§ **RAW DATA**:

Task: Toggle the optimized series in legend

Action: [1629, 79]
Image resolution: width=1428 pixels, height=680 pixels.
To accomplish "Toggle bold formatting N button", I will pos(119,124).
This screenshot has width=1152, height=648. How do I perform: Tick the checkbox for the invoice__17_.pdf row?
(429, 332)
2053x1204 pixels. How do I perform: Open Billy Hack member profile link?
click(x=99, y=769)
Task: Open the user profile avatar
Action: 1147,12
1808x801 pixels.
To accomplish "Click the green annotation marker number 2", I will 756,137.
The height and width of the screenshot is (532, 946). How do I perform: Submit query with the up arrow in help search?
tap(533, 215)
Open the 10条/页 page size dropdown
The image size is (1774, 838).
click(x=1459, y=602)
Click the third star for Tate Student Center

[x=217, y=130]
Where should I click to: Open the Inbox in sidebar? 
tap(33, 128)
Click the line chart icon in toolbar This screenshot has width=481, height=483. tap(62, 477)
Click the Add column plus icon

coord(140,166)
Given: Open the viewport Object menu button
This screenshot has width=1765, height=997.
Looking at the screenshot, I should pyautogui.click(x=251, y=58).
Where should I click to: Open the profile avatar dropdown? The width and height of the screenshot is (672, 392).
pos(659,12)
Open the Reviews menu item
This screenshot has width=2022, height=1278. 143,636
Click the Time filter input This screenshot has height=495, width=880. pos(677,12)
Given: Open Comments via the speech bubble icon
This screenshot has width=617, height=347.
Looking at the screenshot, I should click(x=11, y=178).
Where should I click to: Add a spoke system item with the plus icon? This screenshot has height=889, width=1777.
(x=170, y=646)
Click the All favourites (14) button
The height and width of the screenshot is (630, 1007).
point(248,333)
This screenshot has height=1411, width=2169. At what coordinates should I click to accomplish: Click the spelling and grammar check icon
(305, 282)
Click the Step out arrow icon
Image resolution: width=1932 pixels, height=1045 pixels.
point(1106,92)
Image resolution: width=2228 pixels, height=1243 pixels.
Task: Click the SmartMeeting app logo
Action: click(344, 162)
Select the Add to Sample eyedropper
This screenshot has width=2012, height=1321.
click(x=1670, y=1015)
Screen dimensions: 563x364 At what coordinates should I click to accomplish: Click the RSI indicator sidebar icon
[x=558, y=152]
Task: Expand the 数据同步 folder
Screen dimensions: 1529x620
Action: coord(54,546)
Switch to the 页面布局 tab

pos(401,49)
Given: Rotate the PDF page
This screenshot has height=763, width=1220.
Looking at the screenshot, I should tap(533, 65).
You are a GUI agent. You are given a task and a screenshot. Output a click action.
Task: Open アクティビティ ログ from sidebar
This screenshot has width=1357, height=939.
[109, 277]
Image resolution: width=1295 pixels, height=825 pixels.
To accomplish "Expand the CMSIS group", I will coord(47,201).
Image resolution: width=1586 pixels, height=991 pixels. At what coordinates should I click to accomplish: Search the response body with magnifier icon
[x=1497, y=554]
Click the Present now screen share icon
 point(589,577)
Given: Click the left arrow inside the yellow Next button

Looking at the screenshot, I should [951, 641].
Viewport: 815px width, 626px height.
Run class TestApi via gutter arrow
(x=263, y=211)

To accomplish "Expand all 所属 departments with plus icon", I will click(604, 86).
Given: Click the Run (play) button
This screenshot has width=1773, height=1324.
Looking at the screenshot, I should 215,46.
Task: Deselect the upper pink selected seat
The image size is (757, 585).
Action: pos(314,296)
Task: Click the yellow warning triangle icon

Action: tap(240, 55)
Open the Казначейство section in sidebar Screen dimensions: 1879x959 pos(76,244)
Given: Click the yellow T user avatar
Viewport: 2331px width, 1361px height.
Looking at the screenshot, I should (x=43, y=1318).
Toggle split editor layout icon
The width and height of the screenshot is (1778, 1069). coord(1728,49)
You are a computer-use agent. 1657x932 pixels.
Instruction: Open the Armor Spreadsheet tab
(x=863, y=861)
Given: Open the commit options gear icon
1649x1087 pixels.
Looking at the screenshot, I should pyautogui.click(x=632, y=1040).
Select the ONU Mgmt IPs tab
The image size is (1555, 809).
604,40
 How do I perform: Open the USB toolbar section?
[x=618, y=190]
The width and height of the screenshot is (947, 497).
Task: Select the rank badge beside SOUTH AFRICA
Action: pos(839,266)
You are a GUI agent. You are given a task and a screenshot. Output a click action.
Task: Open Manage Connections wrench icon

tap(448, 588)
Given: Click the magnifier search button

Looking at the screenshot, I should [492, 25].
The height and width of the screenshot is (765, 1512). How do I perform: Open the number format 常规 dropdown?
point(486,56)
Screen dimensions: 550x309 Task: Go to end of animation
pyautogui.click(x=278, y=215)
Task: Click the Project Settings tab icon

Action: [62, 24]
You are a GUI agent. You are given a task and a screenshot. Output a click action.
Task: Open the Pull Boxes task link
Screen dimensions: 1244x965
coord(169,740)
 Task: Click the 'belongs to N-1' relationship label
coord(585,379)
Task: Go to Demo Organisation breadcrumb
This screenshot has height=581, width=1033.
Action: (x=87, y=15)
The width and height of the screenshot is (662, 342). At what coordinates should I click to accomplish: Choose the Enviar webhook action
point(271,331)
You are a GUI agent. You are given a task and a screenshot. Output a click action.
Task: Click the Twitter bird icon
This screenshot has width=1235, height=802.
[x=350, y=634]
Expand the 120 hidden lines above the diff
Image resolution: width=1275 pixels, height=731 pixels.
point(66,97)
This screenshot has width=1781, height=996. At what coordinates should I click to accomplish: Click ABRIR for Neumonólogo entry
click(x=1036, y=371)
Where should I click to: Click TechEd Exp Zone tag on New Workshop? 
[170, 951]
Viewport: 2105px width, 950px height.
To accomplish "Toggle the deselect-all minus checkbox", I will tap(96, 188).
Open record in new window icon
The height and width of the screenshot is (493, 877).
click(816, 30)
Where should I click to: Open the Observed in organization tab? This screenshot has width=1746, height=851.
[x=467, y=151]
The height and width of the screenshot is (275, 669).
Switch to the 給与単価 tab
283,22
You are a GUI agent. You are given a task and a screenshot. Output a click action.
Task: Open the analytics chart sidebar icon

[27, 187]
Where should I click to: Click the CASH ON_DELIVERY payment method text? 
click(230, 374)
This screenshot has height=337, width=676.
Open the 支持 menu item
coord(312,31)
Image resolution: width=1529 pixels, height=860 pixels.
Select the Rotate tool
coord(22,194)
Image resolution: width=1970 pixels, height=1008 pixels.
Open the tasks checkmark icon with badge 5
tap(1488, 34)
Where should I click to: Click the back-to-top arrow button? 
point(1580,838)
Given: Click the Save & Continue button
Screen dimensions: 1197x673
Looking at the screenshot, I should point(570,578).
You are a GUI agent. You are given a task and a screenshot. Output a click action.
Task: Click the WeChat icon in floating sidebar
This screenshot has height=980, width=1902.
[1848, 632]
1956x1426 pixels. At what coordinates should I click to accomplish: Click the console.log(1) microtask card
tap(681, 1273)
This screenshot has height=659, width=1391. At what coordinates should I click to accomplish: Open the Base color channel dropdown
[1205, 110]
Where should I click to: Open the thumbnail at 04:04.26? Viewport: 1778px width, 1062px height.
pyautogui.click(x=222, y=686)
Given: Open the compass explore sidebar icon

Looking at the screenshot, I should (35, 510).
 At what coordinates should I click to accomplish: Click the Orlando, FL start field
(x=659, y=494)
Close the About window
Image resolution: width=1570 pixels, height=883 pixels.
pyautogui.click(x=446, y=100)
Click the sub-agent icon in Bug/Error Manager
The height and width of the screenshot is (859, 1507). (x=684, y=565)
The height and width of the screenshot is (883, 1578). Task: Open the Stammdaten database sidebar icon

§ **INSTRUCTIONS FOR THE TASK**:
Return everything in the records. Keep each line exactly as written.

§ **ANSWER TO THIS TASK**:
Task: Toggle the optimized series in legend

Action: [1629, 79]
Image resolution: width=1428 pixels, height=680 pixels.
To accomplish "Toggle bold formatting N button", I will pos(119,124).
This screenshot has width=1152, height=648. How do I perform: Tick the checkbox for the invoice__17_.pdf row?
(429, 332)
2053x1204 pixels. How do I perform: Open Billy Hack member profile link?
click(x=99, y=769)
Task: Open the user profile avatar
Action: 1147,12
1808x801 pixels.
To accomplish "Click the green annotation marker number 2", I will 756,137.
The height and width of the screenshot is (532, 946). How do I perform: Submit query with the up arrow in help search?
tap(533, 215)
Open the 10条/页 page size dropdown
The image size is (1774, 838).
click(x=1459, y=602)
Click the third star for Tate Student Center

[x=217, y=130]
Where should I click to: Open the Inbox in sidebar? 
tap(33, 128)
Click the line chart icon in toolbar This screenshot has width=481, height=483. tap(62, 477)
Click the Add column plus icon

coord(140,166)
Given: Open the viewport Object menu button
This screenshot has width=1765, height=997.
Looking at the screenshot, I should pyautogui.click(x=251, y=58).
Where should I click to: Open the profile avatar dropdown? The width and height of the screenshot is (672, 392).
pos(659,12)
Open the Reviews menu item
This screenshot has width=2022, height=1278. 143,636
Click the Time filter input This screenshot has height=495, width=880. pos(677,12)
Given: Open Comments via the speech bubble icon
This screenshot has width=617, height=347.
Looking at the screenshot, I should click(x=11, y=178).
Where should I click to: Add a spoke system item with the plus icon? This screenshot has height=889, width=1777.
(x=170, y=646)
Click the All favourites (14) button
The height and width of the screenshot is (630, 1007).
point(248,333)
This screenshot has height=1411, width=2169. At what coordinates should I click to accomplish: Click the spelling and grammar check icon
(305, 282)
Click the Step out arrow icon
Image resolution: width=1932 pixels, height=1045 pixels.
point(1106,92)
Image resolution: width=2228 pixels, height=1243 pixels.
Task: Click the SmartMeeting app logo
Action: click(344, 162)
Select the Add to Sample eyedropper
This screenshot has width=2012, height=1321.
click(x=1670, y=1015)
Screen dimensions: 563x364 At what coordinates should I click to accomplish: Click the RSI indicator sidebar icon
[x=558, y=152]
Task: Expand the 数据同步 folder
Screen dimensions: 1529x620
Action: coord(54,546)
Switch to the 页面布局 tab

pos(401,49)
Given: Rotate the PDF page
This screenshot has height=763, width=1220.
Looking at the screenshot, I should tap(533, 65).
You are a GUI agent. You are given a task and a screenshot. Output a click action.
Task: Open アクティビティ ログ from sidebar
This screenshot has width=1357, height=939.
[109, 277]
Image resolution: width=1295 pixels, height=825 pixels.
To accomplish "Expand the CMSIS group", I will coord(47,201).
Image resolution: width=1586 pixels, height=991 pixels. At what coordinates should I click to accomplish: Search the response body with magnifier icon
[x=1497, y=554]
Click the Present now screen share icon
 point(589,577)
Given: Click the left arrow inside the yellow Next button

Looking at the screenshot, I should [951, 641].
Viewport: 815px width, 626px height.
Run class TestApi via gutter arrow
(x=263, y=211)

To accomplish "Expand all 所属 departments with plus icon", I will click(604, 86).
Given: Click the Run (play) button
This screenshot has width=1773, height=1324.
Looking at the screenshot, I should 215,46.
Task: Deselect the upper pink selected seat
The image size is (757, 585).
Action: pos(314,296)
Task: Click the yellow warning triangle icon

Action: tap(240, 55)
Open the Казначейство section in sidebar Screen dimensions: 1879x959 pos(76,244)
Given: Click the yellow T user avatar
Viewport: 2331px width, 1361px height.
Looking at the screenshot, I should (x=43, y=1318).
Toggle split editor layout icon
The width and height of the screenshot is (1778, 1069). coord(1728,49)
You are a computer-use agent. 1657x932 pixels.
Instruction: Open the Armor Spreadsheet tab
(x=863, y=861)
Given: Open the commit options gear icon
1649x1087 pixels.
Looking at the screenshot, I should pyautogui.click(x=632, y=1040).
Select the ONU Mgmt IPs tab
The image size is (1555, 809).
604,40
 How do I perform: Open the USB toolbar section?
[x=618, y=190]
The width and height of the screenshot is (947, 497).
Task: Select the rank badge beside SOUTH AFRICA
Action: pos(839,266)
You are a GUI agent. You are given a task and a screenshot. Output a click action.
Task: Open Manage Connections wrench icon

tap(448, 588)
Given: Click the magnifier search button

Looking at the screenshot, I should [492, 25].
The height and width of the screenshot is (765, 1512). How do I perform: Open the number format 常规 dropdown?
point(486,56)
Screen dimensions: 550x309 Task: Go to end of animation
pyautogui.click(x=278, y=215)
Task: Click the Project Settings tab icon

Action: [62, 24]
You are a GUI agent. You are given a task and a screenshot. Output a click action.
Task: Open the Pull Boxes task link
Screen dimensions: 1244x965
coord(169,740)
 Task: Click the 'belongs to N-1' relationship label
coord(585,379)
Task: Go to Demo Organisation breadcrumb
This screenshot has height=581, width=1033.
Action: (x=87, y=15)
The width and height of the screenshot is (662, 342). At what coordinates should I click to accomplish: Choose the Enviar webhook action
point(271,331)
You are a GUI agent. You are given a task and a screenshot. Output a click action.
Task: Click the Twitter bird icon
This screenshot has width=1235, height=802.
[x=350, y=634]
Expand the 120 hidden lines above the diff
Image resolution: width=1275 pixels, height=731 pixels.
point(66,97)
This screenshot has width=1781, height=996. At what coordinates should I click to accomplish: Click ABRIR for Neumonólogo entry
click(x=1036, y=371)
Where should I click to: Click TechEd Exp Zone tag on New Workshop? 
[170, 951]
Viewport: 2105px width, 950px height.
To accomplish "Toggle the deselect-all minus checkbox", I will tap(96, 188).
Open record in new window icon
The height and width of the screenshot is (493, 877).
click(816, 30)
Where should I click to: Open the Observed in organization tab? This screenshot has width=1746, height=851.
[x=467, y=151]
The height and width of the screenshot is (275, 669).
Switch to the 給与単価 tab
283,22
You are a GUI agent. You are given a task and a screenshot. Output a click action.
Task: Open the analytics chart sidebar icon

[27, 187]
Where should I click to: Click the CASH ON_DELIVERY payment method text? 
click(230, 374)
This screenshot has height=337, width=676.
Open the 支持 menu item
coord(312,31)
Image resolution: width=1529 pixels, height=860 pixels.
Select the Rotate tool
coord(22,194)
Image resolution: width=1970 pixels, height=1008 pixels.
Open the tasks checkmark icon with badge 5
tap(1488, 34)
Where should I click to: Click the back-to-top arrow button? 
point(1580,838)
Given: Click the Save & Continue button
Screen dimensions: 1197x673
Looking at the screenshot, I should point(570,578).
You are a GUI agent. You are given a task and a screenshot. Output a click action.
Task: Click the WeChat icon in floating sidebar
This screenshot has height=980, width=1902.
[1848, 632]
1956x1426 pixels. At what coordinates should I click to accomplish: Click the console.log(1) microtask card
tap(681, 1273)
This screenshot has height=659, width=1391. At what coordinates should I click to accomplish: Open the Base color channel dropdown
[1205, 110]
Where should I click to: Open the thumbnail at 04:04.26? Viewport: 1778px width, 1062px height.
pyautogui.click(x=222, y=686)
Given: Open the compass explore sidebar icon

Looking at the screenshot, I should (35, 510).
 At what coordinates should I click to accomplish: Click the Orlando, FL start field
(x=659, y=494)
Close the About window
Image resolution: width=1570 pixels, height=883 pixels.
pyautogui.click(x=446, y=100)
Click the sub-agent icon in Bug/Error Manager
The height and width of the screenshot is (859, 1507). (x=684, y=565)
The height and width of the screenshot is (883, 1578). Task: Open the Stammdaten database sidebar icon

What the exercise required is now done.